**TASK SET**
a) Reproduce the passage of the Shotcut forum discussion starting with "When Windows users" and going on through "that’s an issue.", word for word.
b) Pick up the Shotcut forum discussion right after its final sentence and keep writing it.

**SOURCE DOCUMENT**

··········

Is Shotcut broken now?

Well there you go. That only runs for jobs, and it is a job from a previous session. You should kill it if you do not need it anymore, or wait for it to complete before using Shotcut.

Thanks for the explanation, but I’ve run tons of jobs in Shortcut for years and never seen the UI get completely stalled like this. I’ve killed “melt.exe” if I see it running when I haven’t queued up a displayed job in Shortcut, and it makes no difference. Literally, to load a video file, move it to the timeline, and then export it as a new file (at the same 1920x1080 resolution) can take 10 to 15 minutes - if it can complete each of those steps at all. I’ve seen Shortcut get so sluggish that Windows starts saying it’s unresponsive and I eventually have to kill the process.

It even takes several minutes to bring up and fully render all the portions of the load and save menus too. Once Shortcut is working on a job it has queued up, consuming about 80% to 100% of the CPU resources in the process - I can even load up and play Destiny 2 with no observable slowness or side effects at all (because Shortcut is running at it’s “low” priority I presume) - so my system hardware is performing. perfectly as expected.

The CPU and GPU aren’t thermal throttling either, peaking out at just over 50C each - even after running 100% load on all cores (video rendering historically) for over an hour.

As mentioned above, I was suspicious that something in the exact format of the MP4 files I’m importing is causing something in Shortcut’s UI to go into a tail spin. Something is different when the input file is 15GB, yet the output file that Shortcut outputs (with the same resolution and frame rate) is only 1.8GB - with absolutely no degradation in observable quality. However a brief test shows that even if I’m importing a much smaller file, one that was actually rendered by Shortcut - the UI still slows down tremendously once the file is selected.

I’ll still keep messing with it, to see what else I can figure out. Thanks again for your thoughts!

When Windows users have this issue, there are some common themes:

  • Some antivirus program is getting in the way. Try turning them off as a test
  • Some obscure security setting needs to be changed (like ASLR)
  • They are storing their media files on some remote or removable disk

I hope you are able to unlock your problem and share the solution with us.

Thanks for your suggestions!

Haven’t tried turning off my Norton anti-virus, but I’ve been running it as long as I’ve been using Shortcut so it’d be surprising if that’s an issue.

In the Windows advanced security settings ASLR is off (and the fine print makes it sound pretty scary to turn on), where as DEP and CFG are both on. I could not turn on the Core Isolation Memory Integrity setting because most of the drivers that run my motherboard audio and gaming devices like my Logitech headset aren’t blessed enough by Microsoft Don’t really see how that would effect the performance of the Shortcut UI going into the toilet as much as out and out crashes anyway?

··········

**DATA BELOW**
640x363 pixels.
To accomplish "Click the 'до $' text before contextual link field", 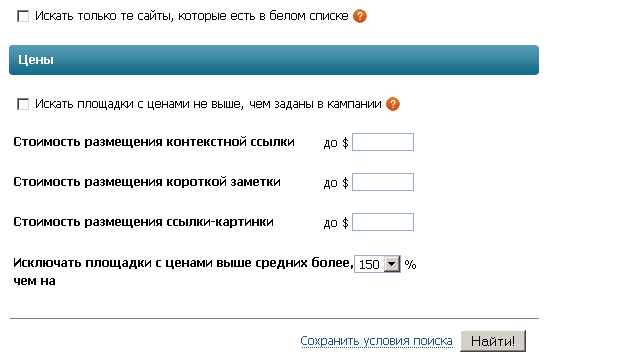I will [x=336, y=143].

··········

**LIST OF ANSWERS**
a)
When Windows users have this issue, there are some common themes:

  • Some antivirus program is getting in the way. Try turning them off as a test
  • Some obscure security setting needs to be changed (like ASLR)
  • They are storing their media files on some remote or removable disk

I hope you are able to unlock your problem and share the solution with us.

Thanks for your suggestions!

Haven’t tried turning off my Norton anti-virus, but I’ve been running it as long as I’ve been using Shortcut so it’d be surprising if that’s an issue.

b)
I have the general Windows performance settings set to “Programs” rather than “Background: tasks”, which seems to have no impact whatsoever on all the background tasks that I do run on this system. (It runs a media server, home security camera hub, the online backup client, and several web servers on my local network - all without missing a beat even when the system is running flat out). None of that environment has changed for years.

All the media files I’m working with as well as Shortcut’s install and temp working folder are on full speed SATA-3 hard drives which are working perfectly for any other processes trying to use them.

Someone way above in this thread suggested going back to an older version of Shortcut, which I may try - even though I’d be pretty surprised if that’ll actually help. It seems unlikely that Shortcut’s UI thread is getting starved for system resources (given that anything else, including a huge game, is able to run just fine). I wish I could see what the UI is actually doing and waiting on, or is it just running at a low priority as the job tasks do, that that’s keeping it from getting enough? I’ll keep playing with it and keep you posted - thanks again for your help!

Does Norton use more, less, or the same amount of memory when using Shotcut?
Have you white-listed Shotcut with Norton?

Thanks for your reply!

None of the Norton processes seem to use any more memory or CPU resources when Shortcut is running. The only program specific white-lists I can find only relate to communication firewall rules, not anything to do with the anti-virus or just running the program. Norton does accept Shortcut’s install program as a “trusted application” based on automatic customer feedback.

I looked at the Windows compatibility settings for Shortcut, but there was nothing there that looked reasonable to try. I sure don’t want it, or anything, to ever run in Windows 8 compatibility mode!

This evening, I was able to process a small file with Shortcut just fine - but like I’ve been seeing it totally bogged down and the UI pretty much stopped responding once I loaded a 5GB input file.

All of my 4 hard drives are formatted with NTFS, using different allocation unit sizes depending on their total size and what’s on them. I just replaced one of the 8TB drives (the one where most of my videos are stored) with a new one, because the old one had been spinning for over 30,000 hours and its brother drive failed a couple of months ago. I formatted the new drive with a 256kb allocation unit, while my other 8TB drive was formatted with a 128kb unit size. I copied one of the input files from the one with the big allocation unit to the smaller one, to see if Shortcut worked better with it on that drive. Well, not really - it still ran through the steps I did on the UI like a stuck pig, much slower between mouse clicks than I would normally expect - so no conclusive differences there.

I may try to download another free, open source video editor to see if it can process the same input files better than Shortcut is currently able to do. Problem is that when I was looking around and found Shortcut several years ago, most of the other ones sucked by comparison. I’ll look around again but If I’m desperate I may try the bloatware one that Microsoft shipped with Windows 11, ClipChamp, which I deleted but wouldn’t expect too much from…

I’ll keep this thread posted, and again thanks for your help!

I tried installing an older version of Shortcut, 22.06.23 just to see if it would behave any differently with the UI hangs, but it did not. As soon as I tried to load a 15GB input file, the UI totally hung and never completed that action. I saw its memory use as reported by the Windows task manager jump to over 21GB - making the total system memory in use go up from about 23% to 97%.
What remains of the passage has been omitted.